DESCRIPTION OF THE TASK. Reproduce the following records line for line, without altering any character.

Records from a pointing dataset.
───
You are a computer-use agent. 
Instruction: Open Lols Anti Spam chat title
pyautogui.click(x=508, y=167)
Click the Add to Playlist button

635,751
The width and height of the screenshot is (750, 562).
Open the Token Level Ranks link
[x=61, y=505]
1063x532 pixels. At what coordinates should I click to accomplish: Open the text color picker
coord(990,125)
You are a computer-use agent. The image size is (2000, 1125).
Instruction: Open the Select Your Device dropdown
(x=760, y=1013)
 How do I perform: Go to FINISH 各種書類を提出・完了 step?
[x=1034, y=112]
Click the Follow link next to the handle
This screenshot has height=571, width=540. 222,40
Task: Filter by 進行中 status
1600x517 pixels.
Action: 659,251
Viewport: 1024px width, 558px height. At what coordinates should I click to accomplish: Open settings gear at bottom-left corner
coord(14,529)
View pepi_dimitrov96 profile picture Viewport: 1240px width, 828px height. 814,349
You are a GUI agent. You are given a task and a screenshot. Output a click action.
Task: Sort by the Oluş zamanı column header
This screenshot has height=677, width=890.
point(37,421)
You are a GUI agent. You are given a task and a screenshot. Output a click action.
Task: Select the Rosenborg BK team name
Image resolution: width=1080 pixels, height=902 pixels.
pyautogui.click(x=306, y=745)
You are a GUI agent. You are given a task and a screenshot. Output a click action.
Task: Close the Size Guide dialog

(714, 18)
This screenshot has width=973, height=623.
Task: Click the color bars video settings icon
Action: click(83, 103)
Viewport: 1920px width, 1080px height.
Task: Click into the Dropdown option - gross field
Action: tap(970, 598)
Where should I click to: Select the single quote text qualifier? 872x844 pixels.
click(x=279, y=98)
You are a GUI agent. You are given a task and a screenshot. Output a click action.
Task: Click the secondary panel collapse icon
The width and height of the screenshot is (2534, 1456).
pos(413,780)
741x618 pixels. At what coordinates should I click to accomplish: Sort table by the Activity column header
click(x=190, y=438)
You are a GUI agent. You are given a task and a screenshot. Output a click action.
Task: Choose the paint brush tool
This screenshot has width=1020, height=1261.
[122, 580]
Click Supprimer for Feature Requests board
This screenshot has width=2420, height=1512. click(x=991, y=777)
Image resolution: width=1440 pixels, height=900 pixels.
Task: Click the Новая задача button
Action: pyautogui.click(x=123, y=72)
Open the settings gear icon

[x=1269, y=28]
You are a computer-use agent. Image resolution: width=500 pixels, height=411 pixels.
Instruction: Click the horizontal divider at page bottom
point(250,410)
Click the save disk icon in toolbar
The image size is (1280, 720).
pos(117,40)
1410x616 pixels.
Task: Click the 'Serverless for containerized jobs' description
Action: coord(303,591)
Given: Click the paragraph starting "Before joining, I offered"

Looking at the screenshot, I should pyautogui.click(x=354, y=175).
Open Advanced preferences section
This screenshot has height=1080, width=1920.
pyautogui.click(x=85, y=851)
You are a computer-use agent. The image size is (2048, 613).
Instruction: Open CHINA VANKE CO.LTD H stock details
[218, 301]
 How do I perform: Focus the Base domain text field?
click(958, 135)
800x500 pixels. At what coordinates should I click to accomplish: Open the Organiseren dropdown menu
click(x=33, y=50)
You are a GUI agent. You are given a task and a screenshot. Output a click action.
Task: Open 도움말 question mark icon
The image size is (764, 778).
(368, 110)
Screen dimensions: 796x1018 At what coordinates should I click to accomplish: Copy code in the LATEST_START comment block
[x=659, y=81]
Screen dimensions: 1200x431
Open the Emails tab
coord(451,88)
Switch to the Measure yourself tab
───
REPLY.
You are a computer-use agent. 
Instruction: Open Lols Anti Spam chat title
pyautogui.click(x=508, y=167)
Click the Add to Playlist button

635,751
The width and height of the screenshot is (750, 562).
Open the Token Level Ranks link
[x=61, y=505]
1063x532 pixels. At what coordinates should I click to accomplish: Open the text color picker
coord(990,125)
You are a computer-use agent. The image size is (2000, 1125).
Instruction: Open the Select Your Device dropdown
(x=760, y=1013)
 How do I perform: Go to FINISH 各種書類を提出・完了 step?
[x=1034, y=112]
Click the Follow link next to the handle
This screenshot has height=571, width=540. 222,40
Task: Filter by 進行中 status
1600x517 pixels.
Action: 659,251
Viewport: 1024px width, 558px height. At what coordinates should I click to accomplish: Open settings gear at bottom-left corner
coord(14,529)
View pepi_dimitrov96 profile picture Viewport: 1240px width, 828px height. 814,349
You are a GUI agent. You are given a task and a screenshot. Output a click action.
Task: Sort by the Oluş zamanı column header
This screenshot has height=677, width=890.
point(37,421)
You are a GUI agent. You are given a task and a screenshot. Output a click action.
Task: Select the Rosenborg BK team name
Image resolution: width=1080 pixels, height=902 pixels.
pyautogui.click(x=306, y=745)
You are a GUI agent. You are given a task and a screenshot. Output a click action.
Task: Close the Size Guide dialog

(714, 18)
This screenshot has width=973, height=623.
Task: Click the color bars video settings icon
Action: click(83, 103)
Viewport: 1920px width, 1080px height.
Task: Click into the Dropdown option - gross field
Action: tap(970, 598)
Where should I click to: Select the single quote text qualifier? 872x844 pixels.
click(x=279, y=98)
You are a GUI agent. You are given a task and a screenshot. Output a click action.
Task: Click the secondary panel collapse icon
The width and height of the screenshot is (2534, 1456).
pos(413,780)
741x618 pixels. At what coordinates should I click to accomplish: Sort table by the Activity column header
click(x=190, y=438)
You are a GUI agent. You are given a task and a screenshot. Output a click action.
Task: Choose the paint brush tool
This screenshot has width=1020, height=1261.
[122, 580]
Click Supprimer for Feature Requests board
This screenshot has width=2420, height=1512. click(x=991, y=777)
Image resolution: width=1440 pixels, height=900 pixels.
Task: Click the Новая задача button
Action: pyautogui.click(x=123, y=72)
Open the settings gear icon

[x=1269, y=28]
You are a computer-use agent. Image resolution: width=500 pixels, height=411 pixels.
Instruction: Click the horizontal divider at page bottom
point(250,410)
Click the save disk icon in toolbar
The image size is (1280, 720).
pos(117,40)
1410x616 pixels.
Task: Click the 'Serverless for containerized jobs' description
Action: coord(303,591)
Given: Click the paragraph starting "Before joining, I offered"

Looking at the screenshot, I should pyautogui.click(x=354, y=175).
Open Advanced preferences section
This screenshot has height=1080, width=1920.
pyautogui.click(x=85, y=851)
You are a computer-use agent. The image size is (2048, 613).
Instruction: Open CHINA VANKE CO.LTD H stock details
[218, 301]
 How do I perform: Focus the Base domain text field?
click(958, 135)
800x500 pixels. At what coordinates should I click to accomplish: Open the Organiseren dropdown menu
click(x=33, y=50)
You are a GUI agent. You are given a task and a screenshot. Output a click action.
Task: Open 도움말 question mark icon
The image size is (764, 778).
(368, 110)
Screen dimensions: 796x1018 At what coordinates should I click to accomplish: Copy code in the LATEST_START comment block
[x=659, y=81]
Screen dimensions: 1200x431
Open the Emails tab
coord(451,88)
Switch to the Measure yourself tab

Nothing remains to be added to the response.